### YOUR ASSIGNMENT:
Leave the pictures out, and transcribe the material below exactly from the line with "Image resolution: width=1018" to the line with "Image resolution: width=500", both lines included.
== == ==
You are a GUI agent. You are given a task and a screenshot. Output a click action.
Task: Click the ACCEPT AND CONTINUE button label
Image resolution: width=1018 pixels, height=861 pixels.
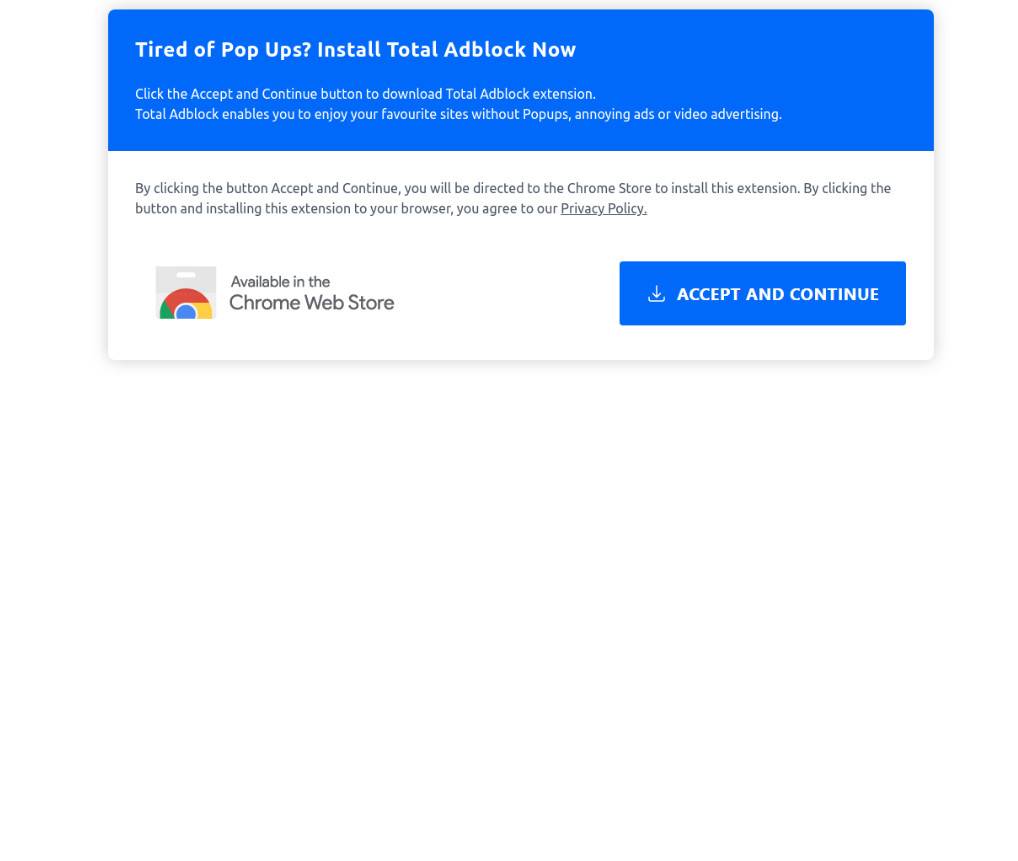coord(778,294)
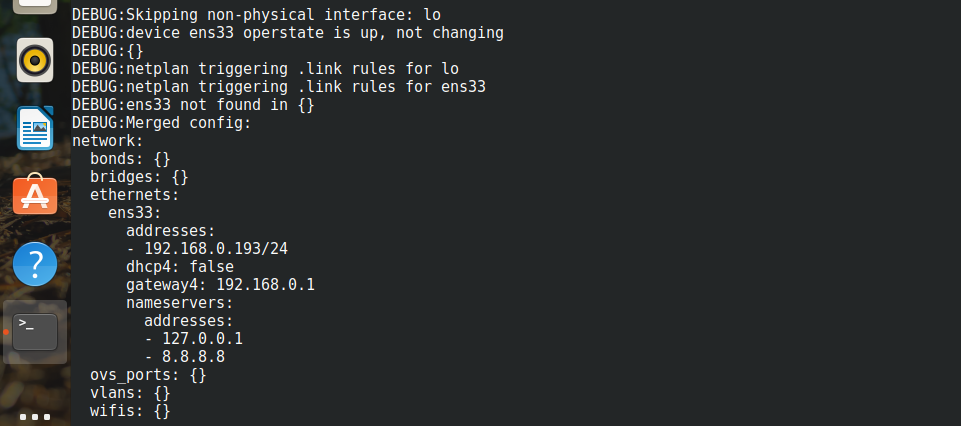The height and width of the screenshot is (426, 961).
Task: Click the 192.168.0.193/24 address text
Action: click(x=216, y=249)
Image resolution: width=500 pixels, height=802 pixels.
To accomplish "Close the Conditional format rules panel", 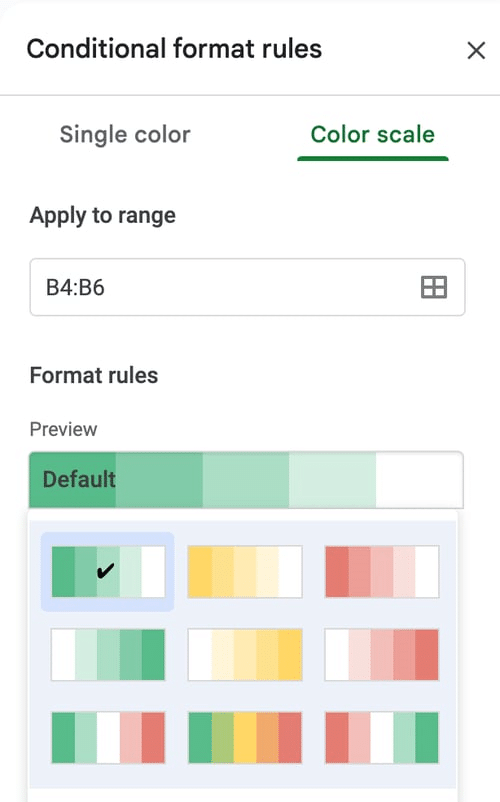I will tap(476, 50).
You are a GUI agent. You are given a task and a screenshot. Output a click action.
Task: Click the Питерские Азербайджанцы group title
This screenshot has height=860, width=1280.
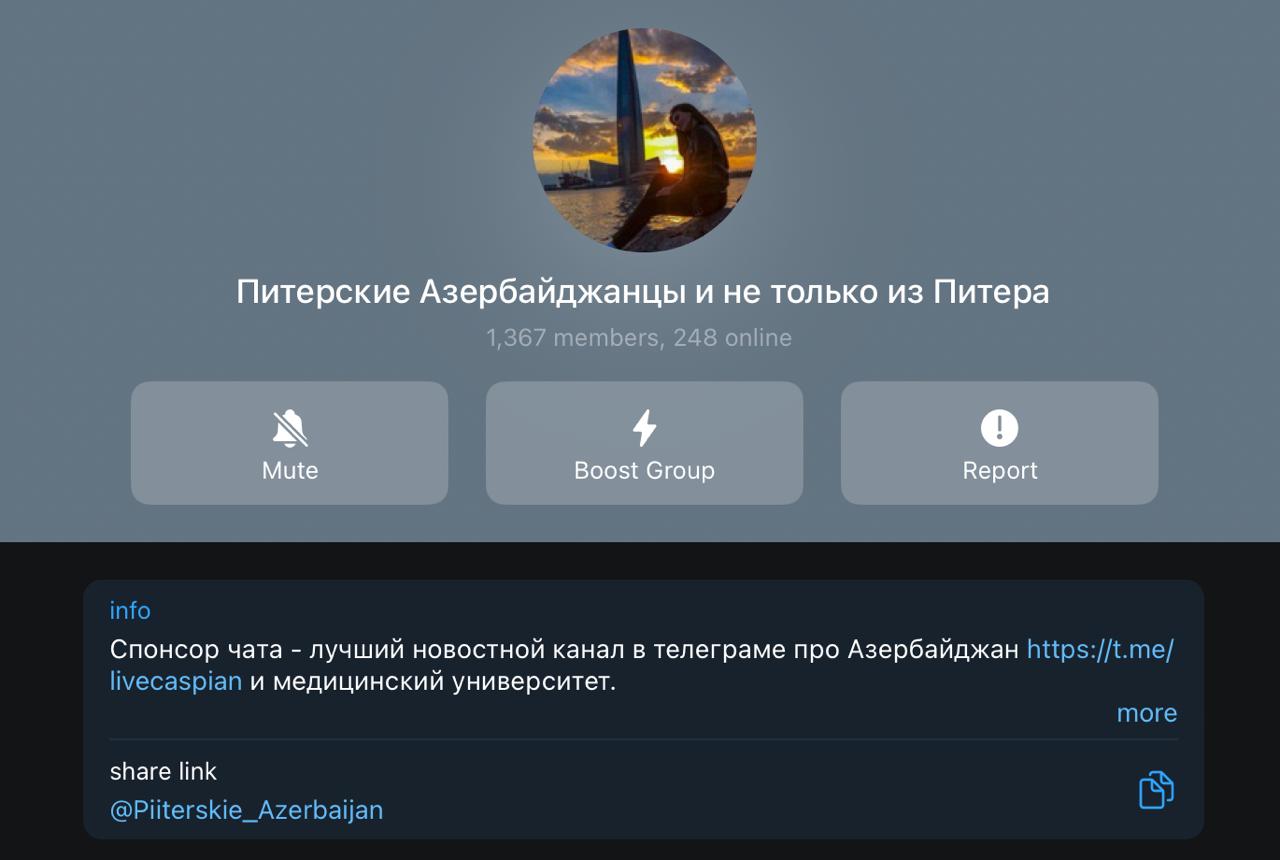[x=643, y=292]
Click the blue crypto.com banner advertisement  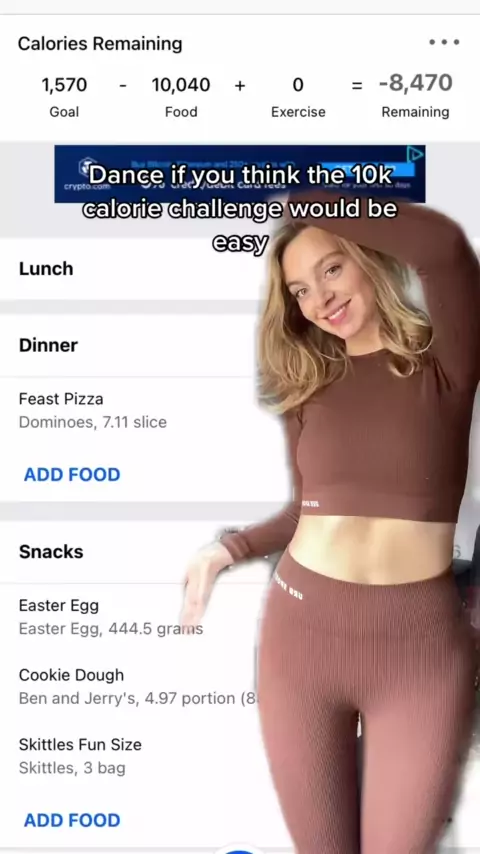[240, 174]
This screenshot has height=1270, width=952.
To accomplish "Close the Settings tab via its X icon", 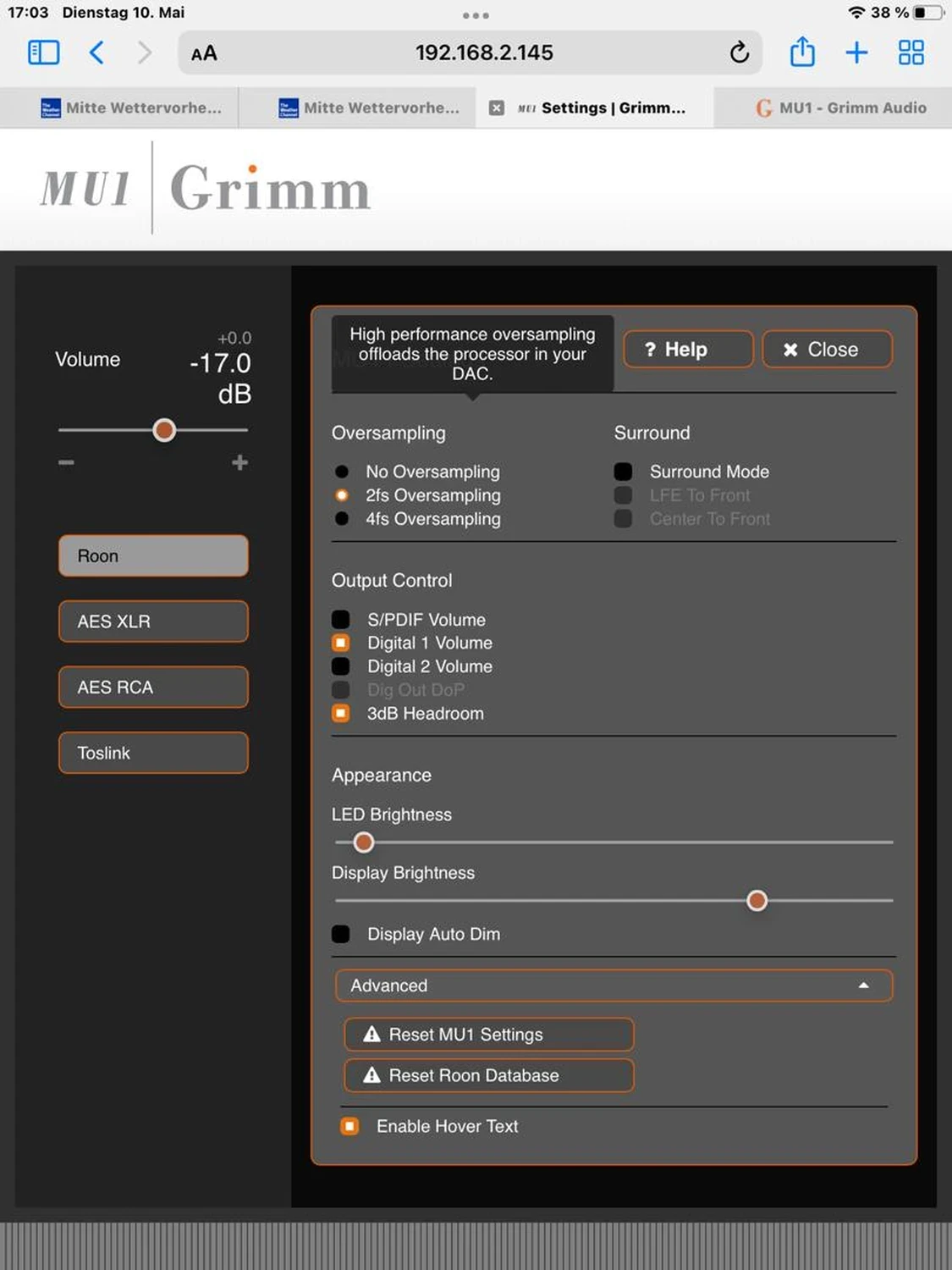I will pos(497,108).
== == ==
### RESULT OF THE TASK:
Image resolution: width=1018 pixels, height=861 pixels.
coord(778,294)
The height and width of the screenshot is (426, 961).
Task: Click the 192.168.0.193/24 address text
Action: click(x=216, y=249)
Image resolution: width=500 pixels, height=802 pixels.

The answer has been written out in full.